%%
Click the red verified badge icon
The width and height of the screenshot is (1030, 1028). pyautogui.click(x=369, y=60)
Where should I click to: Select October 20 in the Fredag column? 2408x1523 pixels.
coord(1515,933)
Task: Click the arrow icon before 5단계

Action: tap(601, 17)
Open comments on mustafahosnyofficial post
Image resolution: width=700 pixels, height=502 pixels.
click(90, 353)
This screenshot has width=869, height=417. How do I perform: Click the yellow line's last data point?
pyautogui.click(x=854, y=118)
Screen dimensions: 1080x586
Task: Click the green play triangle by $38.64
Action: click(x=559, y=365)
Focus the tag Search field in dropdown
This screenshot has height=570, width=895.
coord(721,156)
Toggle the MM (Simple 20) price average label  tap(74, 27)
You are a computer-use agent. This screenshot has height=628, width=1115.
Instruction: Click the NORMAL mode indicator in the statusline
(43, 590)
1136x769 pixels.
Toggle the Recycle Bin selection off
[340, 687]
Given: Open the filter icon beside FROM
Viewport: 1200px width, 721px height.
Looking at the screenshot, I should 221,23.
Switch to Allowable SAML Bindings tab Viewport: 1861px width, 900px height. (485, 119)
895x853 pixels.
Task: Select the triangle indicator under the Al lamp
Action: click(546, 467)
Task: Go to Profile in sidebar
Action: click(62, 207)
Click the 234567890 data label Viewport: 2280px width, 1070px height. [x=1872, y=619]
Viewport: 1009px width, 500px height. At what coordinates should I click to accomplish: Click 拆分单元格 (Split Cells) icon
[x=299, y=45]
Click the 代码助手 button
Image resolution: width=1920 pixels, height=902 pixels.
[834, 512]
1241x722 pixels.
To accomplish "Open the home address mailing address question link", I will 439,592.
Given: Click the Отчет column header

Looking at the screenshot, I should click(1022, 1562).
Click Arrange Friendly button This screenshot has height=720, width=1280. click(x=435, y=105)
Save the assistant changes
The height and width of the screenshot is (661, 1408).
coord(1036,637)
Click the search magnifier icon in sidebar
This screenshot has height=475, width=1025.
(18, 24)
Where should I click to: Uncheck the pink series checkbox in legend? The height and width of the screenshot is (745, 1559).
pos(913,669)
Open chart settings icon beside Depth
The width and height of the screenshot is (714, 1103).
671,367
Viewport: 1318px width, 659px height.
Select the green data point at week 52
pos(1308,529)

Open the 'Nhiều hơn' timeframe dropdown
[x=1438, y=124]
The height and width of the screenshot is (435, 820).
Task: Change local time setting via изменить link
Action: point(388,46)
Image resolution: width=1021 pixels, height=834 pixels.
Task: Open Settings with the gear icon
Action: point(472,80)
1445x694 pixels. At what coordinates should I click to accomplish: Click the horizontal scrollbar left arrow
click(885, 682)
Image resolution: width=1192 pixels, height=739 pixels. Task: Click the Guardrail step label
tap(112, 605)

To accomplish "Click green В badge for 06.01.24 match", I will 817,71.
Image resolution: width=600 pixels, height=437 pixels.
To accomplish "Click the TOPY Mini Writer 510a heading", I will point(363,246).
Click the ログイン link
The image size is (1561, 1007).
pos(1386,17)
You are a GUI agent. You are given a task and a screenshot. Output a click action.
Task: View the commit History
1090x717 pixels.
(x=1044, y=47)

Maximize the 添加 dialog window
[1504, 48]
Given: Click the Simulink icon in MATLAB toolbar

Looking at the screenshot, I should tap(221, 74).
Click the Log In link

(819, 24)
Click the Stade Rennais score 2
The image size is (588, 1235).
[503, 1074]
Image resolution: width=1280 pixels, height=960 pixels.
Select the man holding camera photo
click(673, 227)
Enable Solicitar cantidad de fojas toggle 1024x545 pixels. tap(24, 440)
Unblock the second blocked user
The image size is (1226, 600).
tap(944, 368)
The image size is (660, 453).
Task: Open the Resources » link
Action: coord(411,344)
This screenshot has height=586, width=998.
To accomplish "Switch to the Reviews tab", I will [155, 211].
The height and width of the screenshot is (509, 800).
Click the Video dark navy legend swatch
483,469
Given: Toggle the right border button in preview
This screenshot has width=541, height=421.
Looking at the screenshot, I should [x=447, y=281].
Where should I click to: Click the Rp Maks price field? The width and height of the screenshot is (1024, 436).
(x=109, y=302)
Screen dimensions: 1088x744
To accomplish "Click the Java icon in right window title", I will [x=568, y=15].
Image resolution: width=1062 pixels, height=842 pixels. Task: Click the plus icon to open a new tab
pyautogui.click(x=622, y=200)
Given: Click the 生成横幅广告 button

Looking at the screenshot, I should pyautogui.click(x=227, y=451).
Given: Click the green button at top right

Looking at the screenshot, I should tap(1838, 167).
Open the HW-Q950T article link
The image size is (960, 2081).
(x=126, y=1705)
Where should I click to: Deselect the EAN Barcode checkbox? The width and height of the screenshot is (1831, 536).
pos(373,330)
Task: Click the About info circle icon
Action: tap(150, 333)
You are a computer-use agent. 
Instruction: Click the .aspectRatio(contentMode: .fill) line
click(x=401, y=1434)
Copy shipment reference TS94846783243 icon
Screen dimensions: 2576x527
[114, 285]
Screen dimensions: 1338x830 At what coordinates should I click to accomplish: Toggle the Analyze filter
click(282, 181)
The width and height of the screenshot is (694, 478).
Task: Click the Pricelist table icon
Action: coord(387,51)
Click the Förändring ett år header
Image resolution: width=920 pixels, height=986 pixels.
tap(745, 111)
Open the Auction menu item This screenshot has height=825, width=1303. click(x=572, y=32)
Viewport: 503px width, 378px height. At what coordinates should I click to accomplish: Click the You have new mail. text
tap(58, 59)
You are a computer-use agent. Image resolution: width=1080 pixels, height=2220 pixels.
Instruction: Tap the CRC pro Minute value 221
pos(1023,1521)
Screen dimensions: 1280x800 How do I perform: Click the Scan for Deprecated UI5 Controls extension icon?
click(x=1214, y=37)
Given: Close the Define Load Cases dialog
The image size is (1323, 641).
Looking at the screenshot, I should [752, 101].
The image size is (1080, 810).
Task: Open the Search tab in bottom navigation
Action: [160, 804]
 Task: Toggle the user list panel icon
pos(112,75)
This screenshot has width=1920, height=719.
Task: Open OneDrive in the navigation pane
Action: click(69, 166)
%%
In the listing above, find the line with "Open the 'Nhiều hơn' timeframe dropdown" and the line with "Screen dimensions: 1088x744". Output those two lines and every line between them, exactly as written.

Open the 'Nhiều hơn' timeframe dropdown
[x=1438, y=124]
The height and width of the screenshot is (435, 820).
Task: Change local time setting via изменить link
Action: point(388,46)
Image resolution: width=1021 pixels, height=834 pixels.
Task: Open Settings with the gear icon
Action: point(472,80)
1445x694 pixels. At what coordinates should I click to accomplish: Click the horizontal scrollbar left arrow
click(885, 682)
Image resolution: width=1192 pixels, height=739 pixels. Task: Click the Guardrail step label
tap(112, 605)

To accomplish "Click green В badge for 06.01.24 match", I will 817,71.
Image resolution: width=600 pixels, height=437 pixels.
To accomplish "Click the TOPY Mini Writer 510a heading", I will point(363,246).
Click the ログイン link
The image size is (1561, 1007).
pos(1386,17)
You are a GUI agent. You are given a task and a screenshot. Output a click action.
Task: View the commit History
1090x717 pixels.
(x=1044, y=47)

Maximize the 添加 dialog window
[1504, 48]
Given: Click the Simulink icon in MATLAB toolbar

Looking at the screenshot, I should tap(221, 74).
Click the Log In link

(819, 24)
Click the Stade Rennais score 2
The image size is (588, 1235).
[503, 1074]
Image resolution: width=1280 pixels, height=960 pixels.
Select the man holding camera photo
click(673, 227)
Enable Solicitar cantidad de fojas toggle 1024x545 pixels. tap(24, 440)
Unblock the second blocked user
The image size is (1226, 600).
tap(944, 368)
The image size is (660, 453).
Task: Open the Resources » link
Action: coord(411,344)
This screenshot has height=586, width=998.
To accomplish "Switch to the Reviews tab", I will [155, 211].
The height and width of the screenshot is (509, 800).
Click the Video dark navy legend swatch
483,469
Given: Toggle the right border button in preview
This screenshot has width=541, height=421.
Looking at the screenshot, I should [x=447, y=281].
Where should I click to: Click the Rp Maks price field? The width and height of the screenshot is (1024, 436).
(x=109, y=302)
Screen dimensions: 1088x744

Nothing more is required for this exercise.